Benefiting from technical improvements like the detent escapement and the temperature-compensated balance wheel, a simplified version of H-4 would remain the basis of chronometer design. However, significant advances would be made in chronometer production.
Armold and Earnshaw were the first to show that quality sea clocks could be produced in quantity, and by the end of the 18th century, standard movements were being produced by cottage industry methods in England. Meanwhile, French chronometer making followed more traditional lines of individual craftsmanship, each maker turning out a limited number of innovative hand-finished clocks. This French reluctance to adopt modern production methods allowed England to emerge as the chronometer capital of the world.
The demand for chronometers fell off as the age of exploration drew to a close, but was temporarily revived by the need for navigational instruments during both World Wars. However, this period also saw the rise of alternative methods of navigation based on radio and radar which, before long, would eclipse the chronometer. It must be noted that although considered a secondary means of navigation today, the chronometer is the only navigational method that is completely self-reliant. in the event of downed power sources, loss of radio communications, or satellite malfunction, the chronometer remains a reliable means of navigating the seas.
Chronometer is a widely used term that usually fits one or more of the following definitions.
Marine Chronometers are highly accurate clocks kept aboard ships to aid in navigation. The chronometer is set to Greenwich time. When the time of this clock is compared with the local time at sea a ship's navigator can determine the longitude at that position.
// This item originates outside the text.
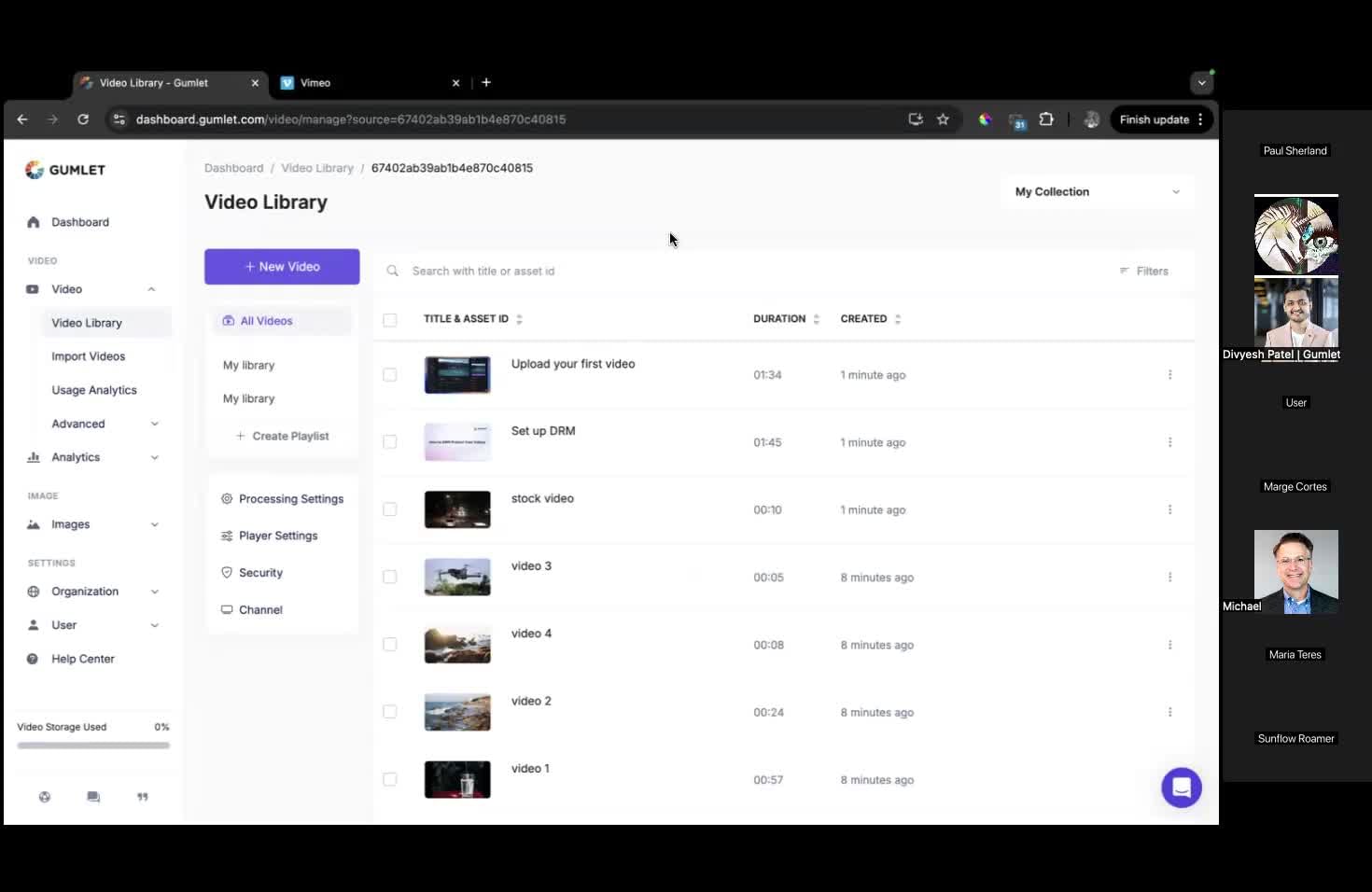1372x892 pixels.
Task: Click the New Video button
Action: 282,267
As a result, it is important that such clocks keep accurate time amid variations in temperature, humidity and the motions of the sea.
Travelers have benefited from any number of portable timepieces over the years—from pocket sundials to pocket watches. During the 19th century, as more and more people began to travel by carriage, they needed timepieces that could travel with them. One such timepiece was the carriage clock, whose remarkably shockproof movement was perfected by the French watchmaker Abraham Louis Brequet in the late 18th century. In other instances, pocket watches were placed in leather holders that fit over the front board of the carriage. As inventors and manufacturers like Karl Benz, Gottlieb Daimler, Charles and J. Frank Duryea, Henry Ford, and Ransom E. Olds furthered development of the automobile, a new breed of clock was introduced—the car clock.
By 1908, speedometer companies were producing and marketing clocks as after-market accessories. Over the next decade, the car clock grew in popularity and several companies began catering to the growing market, including the Phinney-Walker Keyless Clock Company, the Warner Instrument Company, the Seth Thomas Clock Company, the Stewart Speedometer Company, the Chelsea Clock Company, and the Boston Clock Company. In some cases, there was a clear crossover between marine clocks and automobile clocks. Waltham, a major supplier of car clocks, marketed identical timepieces for both automobiles and boats.
Manufactures gave customers many choices offering models that mounted on general interior surfaces, dashboards, steering wheels, gearshifts, and rear-view mirrors. The winding mechanisms also evolved from key-wind clocks to stem-wind clocks to rim-wind clocks. During the 1930s and 1940s, electric automobile clocks were in production, but mechanical clocks were still being offered. It was not until 1950s and 1960s that electric clocks truly dominated the market, at least up until the advent of quartz technology. Today's car clocks mostly have quartz movements, however new technologies like Global Positioning Systems (GPS) are available as both production abd after-market accessories.